Les résultats de cette monoculture intensive sont déplorables, notamment en ce qui concerne le paysage. Ce qui est par terre aujourd’hui, ce n’est pas une forêt, et encore moins la forêt landaise de nos souvenirs. Même si la légende survit à la réalité, ce n’est pas la « civilisation landaise« , ce n’est pas « l’un des plus beaux massifs forestiers d’Europe« , ce n’est pas du tout la « sylve monumentale qu’affectionnait François Mauriac« , mais ce sont de vulgaires champs d’arbres tordus et boursoufflés, des lignes de pins à croissance forcée, de mauvaise qualité technologique, et où le moindre feuillu est exterminé.
Ce qui est exact, c’est que c’est bien une « tragédie« , mais c’est nous-mêmes – nous, les forestiers – qui avons amené cette tragédie. Nous n’avons pas su voir venir les dangers de l’intensification, nous n’avons pas voulu acquérir une formation professionnelle de bon niveau, nous avons été fascinés par l’arrivée des tracteurs, et par l’illusion que l’augmentation de la productivité résoudrait tout. Si nous ne regardons pas où nous mettons les pieds, si nous ne voulons pas changer nos pratiques, c’est notre propre faute.

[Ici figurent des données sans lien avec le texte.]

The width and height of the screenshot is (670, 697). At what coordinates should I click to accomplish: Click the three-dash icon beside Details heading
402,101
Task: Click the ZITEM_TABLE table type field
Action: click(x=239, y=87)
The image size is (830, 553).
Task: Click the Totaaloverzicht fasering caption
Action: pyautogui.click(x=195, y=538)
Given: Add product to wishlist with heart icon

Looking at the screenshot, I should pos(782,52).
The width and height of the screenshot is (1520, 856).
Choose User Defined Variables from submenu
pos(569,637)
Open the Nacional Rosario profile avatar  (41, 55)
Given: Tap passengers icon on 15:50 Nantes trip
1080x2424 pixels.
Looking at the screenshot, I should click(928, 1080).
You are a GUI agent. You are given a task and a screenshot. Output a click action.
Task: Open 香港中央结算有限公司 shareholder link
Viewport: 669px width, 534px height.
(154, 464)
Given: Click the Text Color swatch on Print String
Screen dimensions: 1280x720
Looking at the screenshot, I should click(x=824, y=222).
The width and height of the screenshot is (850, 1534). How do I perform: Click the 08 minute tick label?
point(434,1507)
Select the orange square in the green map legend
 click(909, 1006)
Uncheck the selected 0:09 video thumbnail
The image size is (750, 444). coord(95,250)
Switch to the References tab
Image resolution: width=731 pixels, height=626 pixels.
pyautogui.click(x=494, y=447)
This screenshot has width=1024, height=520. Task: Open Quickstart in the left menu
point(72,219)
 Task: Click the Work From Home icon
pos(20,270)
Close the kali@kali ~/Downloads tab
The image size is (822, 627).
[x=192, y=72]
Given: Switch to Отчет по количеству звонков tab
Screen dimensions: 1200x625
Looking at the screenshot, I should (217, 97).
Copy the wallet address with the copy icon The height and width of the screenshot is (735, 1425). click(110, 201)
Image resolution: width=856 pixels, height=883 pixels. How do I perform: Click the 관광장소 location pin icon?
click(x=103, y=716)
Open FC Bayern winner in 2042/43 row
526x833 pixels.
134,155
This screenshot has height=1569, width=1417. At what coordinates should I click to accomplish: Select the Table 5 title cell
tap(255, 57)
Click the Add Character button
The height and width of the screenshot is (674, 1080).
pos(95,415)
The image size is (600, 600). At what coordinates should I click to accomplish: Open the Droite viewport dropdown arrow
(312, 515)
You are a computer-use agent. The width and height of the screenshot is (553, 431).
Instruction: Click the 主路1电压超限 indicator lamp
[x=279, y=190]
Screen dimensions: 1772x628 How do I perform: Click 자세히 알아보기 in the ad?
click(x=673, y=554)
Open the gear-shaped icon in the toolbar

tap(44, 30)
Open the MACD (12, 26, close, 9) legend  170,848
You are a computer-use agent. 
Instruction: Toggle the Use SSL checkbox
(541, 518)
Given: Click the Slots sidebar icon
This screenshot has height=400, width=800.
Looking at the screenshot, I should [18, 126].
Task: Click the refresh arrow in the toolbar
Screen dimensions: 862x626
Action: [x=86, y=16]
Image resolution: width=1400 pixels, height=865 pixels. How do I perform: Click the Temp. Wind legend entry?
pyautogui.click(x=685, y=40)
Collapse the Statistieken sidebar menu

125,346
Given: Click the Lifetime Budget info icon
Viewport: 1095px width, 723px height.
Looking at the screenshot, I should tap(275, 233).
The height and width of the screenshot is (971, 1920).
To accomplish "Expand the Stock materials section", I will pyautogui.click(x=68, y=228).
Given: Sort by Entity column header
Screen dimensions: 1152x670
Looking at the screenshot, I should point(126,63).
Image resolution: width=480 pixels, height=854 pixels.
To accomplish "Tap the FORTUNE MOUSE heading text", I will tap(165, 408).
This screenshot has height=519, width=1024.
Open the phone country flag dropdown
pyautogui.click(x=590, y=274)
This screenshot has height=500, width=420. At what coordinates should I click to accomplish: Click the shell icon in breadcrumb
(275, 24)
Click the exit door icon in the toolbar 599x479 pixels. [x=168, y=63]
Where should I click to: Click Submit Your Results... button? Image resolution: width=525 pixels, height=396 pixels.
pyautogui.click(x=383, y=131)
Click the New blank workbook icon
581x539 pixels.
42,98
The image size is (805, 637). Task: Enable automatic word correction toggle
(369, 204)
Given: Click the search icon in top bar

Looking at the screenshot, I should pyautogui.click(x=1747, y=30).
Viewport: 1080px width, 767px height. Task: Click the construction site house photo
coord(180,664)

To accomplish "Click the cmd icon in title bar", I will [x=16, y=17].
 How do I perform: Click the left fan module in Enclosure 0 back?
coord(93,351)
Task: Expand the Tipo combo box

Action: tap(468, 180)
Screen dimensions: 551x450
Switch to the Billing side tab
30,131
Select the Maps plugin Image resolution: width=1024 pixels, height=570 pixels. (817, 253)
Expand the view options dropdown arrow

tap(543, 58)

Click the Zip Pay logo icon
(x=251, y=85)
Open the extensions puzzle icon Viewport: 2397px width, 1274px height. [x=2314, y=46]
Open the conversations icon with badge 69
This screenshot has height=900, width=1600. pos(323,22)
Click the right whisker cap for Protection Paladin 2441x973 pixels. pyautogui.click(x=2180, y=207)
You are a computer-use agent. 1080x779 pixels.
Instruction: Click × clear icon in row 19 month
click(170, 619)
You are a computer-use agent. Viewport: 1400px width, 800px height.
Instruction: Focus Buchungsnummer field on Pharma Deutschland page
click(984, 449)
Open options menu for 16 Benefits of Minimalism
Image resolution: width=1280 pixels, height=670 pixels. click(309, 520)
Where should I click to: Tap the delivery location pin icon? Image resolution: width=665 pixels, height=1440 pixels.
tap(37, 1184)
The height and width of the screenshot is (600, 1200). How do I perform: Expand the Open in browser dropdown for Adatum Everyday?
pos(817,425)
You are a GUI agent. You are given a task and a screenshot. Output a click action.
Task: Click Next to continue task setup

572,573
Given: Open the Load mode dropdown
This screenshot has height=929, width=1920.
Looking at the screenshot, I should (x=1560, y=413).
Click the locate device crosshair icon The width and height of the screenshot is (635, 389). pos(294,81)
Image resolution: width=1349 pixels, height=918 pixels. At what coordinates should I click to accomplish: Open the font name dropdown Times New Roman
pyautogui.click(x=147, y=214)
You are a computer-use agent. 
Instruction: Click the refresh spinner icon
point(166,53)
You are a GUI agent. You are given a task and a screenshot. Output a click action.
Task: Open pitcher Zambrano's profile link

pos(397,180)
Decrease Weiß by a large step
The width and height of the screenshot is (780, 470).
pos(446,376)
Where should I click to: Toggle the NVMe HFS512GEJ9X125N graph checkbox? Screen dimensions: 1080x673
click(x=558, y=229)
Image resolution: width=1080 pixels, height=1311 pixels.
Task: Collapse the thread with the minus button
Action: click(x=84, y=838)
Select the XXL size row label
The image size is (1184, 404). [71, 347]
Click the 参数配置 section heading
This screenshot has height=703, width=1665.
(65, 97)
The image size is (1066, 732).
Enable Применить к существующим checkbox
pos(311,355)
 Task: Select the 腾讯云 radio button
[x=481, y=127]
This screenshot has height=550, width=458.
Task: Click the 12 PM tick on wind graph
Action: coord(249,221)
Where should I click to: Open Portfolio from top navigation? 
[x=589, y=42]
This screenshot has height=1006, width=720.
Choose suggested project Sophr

On pourrait élargir le sujet et dire bien des choses encore, évoquer l’industrie lourde, le sort des producteurs de bois, le rôle des organismes forestiers, la censure des petites voix… On pourrait, par exemple, montrer les analogies entre les « affaires » de la filière du bois, et les « péripéties » de l’affaire Bettencourt… Les affaires ! Il me semble que, dans une précédente chronique, vous critiquiez la dictature aveugle et inhumaine de la finance. Elle est partout !
Bien cordialement,
Jacques Hazera
Expert Forestier
P.S. – Petite rectification : le second grand ouragan n’a pas eu lieu en 2004, mais en 2009 (ouragan Klaus, du 24 janvier 2009).»